Collected data
• • • • • • •
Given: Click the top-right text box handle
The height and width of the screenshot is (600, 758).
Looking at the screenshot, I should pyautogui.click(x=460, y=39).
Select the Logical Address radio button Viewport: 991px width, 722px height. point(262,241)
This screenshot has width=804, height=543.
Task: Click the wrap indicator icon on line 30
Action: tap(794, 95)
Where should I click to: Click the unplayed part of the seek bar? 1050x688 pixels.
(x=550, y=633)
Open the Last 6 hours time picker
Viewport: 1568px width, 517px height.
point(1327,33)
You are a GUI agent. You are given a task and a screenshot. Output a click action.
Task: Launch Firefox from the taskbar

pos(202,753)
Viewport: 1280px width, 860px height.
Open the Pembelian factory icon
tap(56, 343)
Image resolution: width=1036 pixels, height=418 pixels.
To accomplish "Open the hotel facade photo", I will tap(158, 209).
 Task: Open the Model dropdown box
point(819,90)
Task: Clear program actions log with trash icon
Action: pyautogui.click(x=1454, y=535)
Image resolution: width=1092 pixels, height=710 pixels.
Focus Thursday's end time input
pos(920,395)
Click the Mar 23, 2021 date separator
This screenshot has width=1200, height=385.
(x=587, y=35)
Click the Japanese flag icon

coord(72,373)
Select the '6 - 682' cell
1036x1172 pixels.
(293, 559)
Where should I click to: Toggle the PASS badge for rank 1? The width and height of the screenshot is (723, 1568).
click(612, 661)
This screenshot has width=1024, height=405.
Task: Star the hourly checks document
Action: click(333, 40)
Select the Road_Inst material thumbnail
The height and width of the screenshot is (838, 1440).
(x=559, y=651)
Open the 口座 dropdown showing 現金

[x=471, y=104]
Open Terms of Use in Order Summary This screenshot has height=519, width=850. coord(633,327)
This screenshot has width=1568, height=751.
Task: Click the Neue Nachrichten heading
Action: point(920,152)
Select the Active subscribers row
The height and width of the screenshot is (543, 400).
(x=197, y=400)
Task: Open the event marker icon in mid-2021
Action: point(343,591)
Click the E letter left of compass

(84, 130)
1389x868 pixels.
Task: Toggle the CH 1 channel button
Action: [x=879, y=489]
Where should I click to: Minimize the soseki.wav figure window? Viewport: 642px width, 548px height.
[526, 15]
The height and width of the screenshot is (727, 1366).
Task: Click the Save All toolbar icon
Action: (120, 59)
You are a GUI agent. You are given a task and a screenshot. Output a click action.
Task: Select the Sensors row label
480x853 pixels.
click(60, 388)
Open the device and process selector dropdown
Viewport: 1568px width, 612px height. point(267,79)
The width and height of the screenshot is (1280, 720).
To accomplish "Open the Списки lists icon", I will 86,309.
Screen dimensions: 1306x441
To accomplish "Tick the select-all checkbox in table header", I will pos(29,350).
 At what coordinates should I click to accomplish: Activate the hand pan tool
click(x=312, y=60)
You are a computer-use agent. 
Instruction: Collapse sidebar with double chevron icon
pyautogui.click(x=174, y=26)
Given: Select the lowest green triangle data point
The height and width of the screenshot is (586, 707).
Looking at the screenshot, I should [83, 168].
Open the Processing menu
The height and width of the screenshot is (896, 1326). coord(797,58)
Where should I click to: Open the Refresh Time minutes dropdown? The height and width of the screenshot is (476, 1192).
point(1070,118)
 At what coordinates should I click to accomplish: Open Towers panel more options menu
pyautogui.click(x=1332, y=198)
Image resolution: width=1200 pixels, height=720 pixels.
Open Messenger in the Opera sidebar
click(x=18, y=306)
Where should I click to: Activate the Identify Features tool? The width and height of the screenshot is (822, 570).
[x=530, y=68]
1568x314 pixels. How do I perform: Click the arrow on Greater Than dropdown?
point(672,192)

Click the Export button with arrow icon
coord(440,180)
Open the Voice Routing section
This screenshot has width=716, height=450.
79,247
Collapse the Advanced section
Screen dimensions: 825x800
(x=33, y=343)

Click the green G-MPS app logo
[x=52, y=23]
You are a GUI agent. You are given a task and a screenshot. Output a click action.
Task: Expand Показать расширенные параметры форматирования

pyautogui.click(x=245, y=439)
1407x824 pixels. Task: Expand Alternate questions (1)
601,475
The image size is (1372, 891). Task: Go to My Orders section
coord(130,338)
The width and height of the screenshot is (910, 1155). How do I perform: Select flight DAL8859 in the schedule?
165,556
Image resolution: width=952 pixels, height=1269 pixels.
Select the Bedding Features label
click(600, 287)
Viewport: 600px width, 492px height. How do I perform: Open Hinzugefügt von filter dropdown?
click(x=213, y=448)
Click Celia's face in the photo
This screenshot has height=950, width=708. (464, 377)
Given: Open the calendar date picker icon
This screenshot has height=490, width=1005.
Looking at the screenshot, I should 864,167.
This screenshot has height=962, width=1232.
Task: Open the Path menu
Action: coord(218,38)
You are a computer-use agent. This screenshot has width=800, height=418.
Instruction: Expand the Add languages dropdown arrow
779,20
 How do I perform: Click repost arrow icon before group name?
• • • • • • •
▶ [Directions] Each entry above should be restated exactly as supplied.

▶ [Written answer]
Given: Click the top-right text box handle
The height and width of the screenshot is (600, 758).
Looking at the screenshot, I should pyautogui.click(x=460, y=39).
Select the Logical Address radio button Viewport: 991px width, 722px height. point(262,241)
This screenshot has width=804, height=543.
Task: Click the wrap indicator icon on line 30
Action: tap(794, 95)
Where should I click to: Click the unplayed part of the seek bar? 1050x688 pixels.
(x=550, y=633)
Open the Last 6 hours time picker
Viewport: 1568px width, 517px height.
point(1327,33)
You are a GUI agent. You are given a task and a screenshot. Output a click action.
Task: Launch Firefox from the taskbar

pos(202,753)
Viewport: 1280px width, 860px height.
Open the Pembelian factory icon
tap(56, 343)
Image resolution: width=1036 pixels, height=418 pixels.
To accomplish "Open the hotel facade photo", I will tap(158, 209).
 Task: Open the Model dropdown box
point(819,90)
Task: Clear program actions log with trash icon
Action: pyautogui.click(x=1454, y=535)
Image resolution: width=1092 pixels, height=710 pixels.
Focus Thursday's end time input
pos(920,395)
Click the Mar 23, 2021 date separator
This screenshot has width=1200, height=385.
(x=587, y=35)
Click the Japanese flag icon

coord(72,373)
Select the '6 - 682' cell
1036x1172 pixels.
(293, 559)
Where should I click to: Toggle the PASS badge for rank 1? The width and height of the screenshot is (723, 1568).
click(612, 661)
This screenshot has width=1024, height=405.
Task: Star the hourly checks document
Action: click(333, 40)
Select the Road_Inst material thumbnail
The height and width of the screenshot is (838, 1440).
(x=559, y=651)
Open the 口座 dropdown showing 現金

[x=471, y=104]
Open Terms of Use in Order Summary This screenshot has height=519, width=850. coord(633,327)
This screenshot has width=1568, height=751.
Task: Click the Neue Nachrichten heading
Action: point(920,152)
Select the Active subscribers row
The height and width of the screenshot is (543, 400).
(x=197, y=400)
Task: Open the event marker icon in mid-2021
Action: point(343,591)
Click the E letter left of compass

(84, 130)
1389x868 pixels.
Task: Toggle the CH 1 channel button
Action: [x=879, y=489]
Where should I click to: Minimize the soseki.wav figure window? Viewport: 642px width, 548px height.
[526, 15]
The height and width of the screenshot is (727, 1366).
Task: Click the Save All toolbar icon
Action: (120, 59)
You are a GUI agent. You are given a task and a screenshot. Output a click action.
Task: Select the Sensors row label
480x853 pixels.
click(60, 388)
Open the device and process selector dropdown
Viewport: 1568px width, 612px height. point(267,79)
The width and height of the screenshot is (1280, 720).
To accomplish "Open the Списки lists icon", I will 86,309.
Screen dimensions: 1306x441
To accomplish "Tick the select-all checkbox in table header", I will pos(29,350).
 At what coordinates should I click to accomplish: Activate the hand pan tool
click(x=312, y=60)
You are a computer-use agent. 
Instruction: Collapse sidebar with double chevron icon
pyautogui.click(x=174, y=26)
Given: Select the lowest green triangle data point
The height and width of the screenshot is (586, 707).
Looking at the screenshot, I should [83, 168].
Open the Processing menu
The height and width of the screenshot is (896, 1326). coord(797,58)
Where should I click to: Open the Refresh Time minutes dropdown? The height and width of the screenshot is (476, 1192).
point(1070,118)
 At what coordinates should I click to accomplish: Open Towers panel more options menu
pyautogui.click(x=1332, y=198)
Image resolution: width=1200 pixels, height=720 pixels.
Open Messenger in the Opera sidebar
click(x=18, y=306)
Where should I click to: Activate the Identify Features tool? The width and height of the screenshot is (822, 570).
[x=530, y=68]
1568x314 pixels. How do I perform: Click the arrow on Greater Than dropdown?
point(672,192)

Click the Export button with arrow icon
coord(440,180)
Open the Voice Routing section
This screenshot has width=716, height=450.
79,247
Collapse the Advanced section
Screen dimensions: 825x800
(x=33, y=343)

Click the green G-MPS app logo
[x=52, y=23]
You are a GUI agent. You are given a task and a screenshot. Output a click action.
Task: Expand Показать расширенные параметры форматирования

pyautogui.click(x=245, y=439)
1407x824 pixels. Task: Expand Alternate questions (1)
601,475
The image size is (1372, 891). Task: Go to My Orders section
coord(130,338)
The width and height of the screenshot is (910, 1155). How do I perform: Select flight DAL8859 in the schedule?
165,556
Image resolution: width=952 pixels, height=1269 pixels.
Select the Bedding Features label
click(600, 287)
Viewport: 600px width, 492px height. How do I perform: Open Hinzugefügt von filter dropdown?
click(x=213, y=448)
Click Celia's face in the photo
This screenshot has height=950, width=708. (464, 377)
Given: Open the calendar date picker icon
This screenshot has height=490, width=1005.
Looking at the screenshot, I should 864,167.
This screenshot has height=962, width=1232.
Task: Open the Path menu
Action: coord(218,38)
You are a computer-use agent. This screenshot has width=800, height=418.
Instruction: Expand the Add languages dropdown arrow
779,20
 How do I perform: Click repost arrow icon before group name?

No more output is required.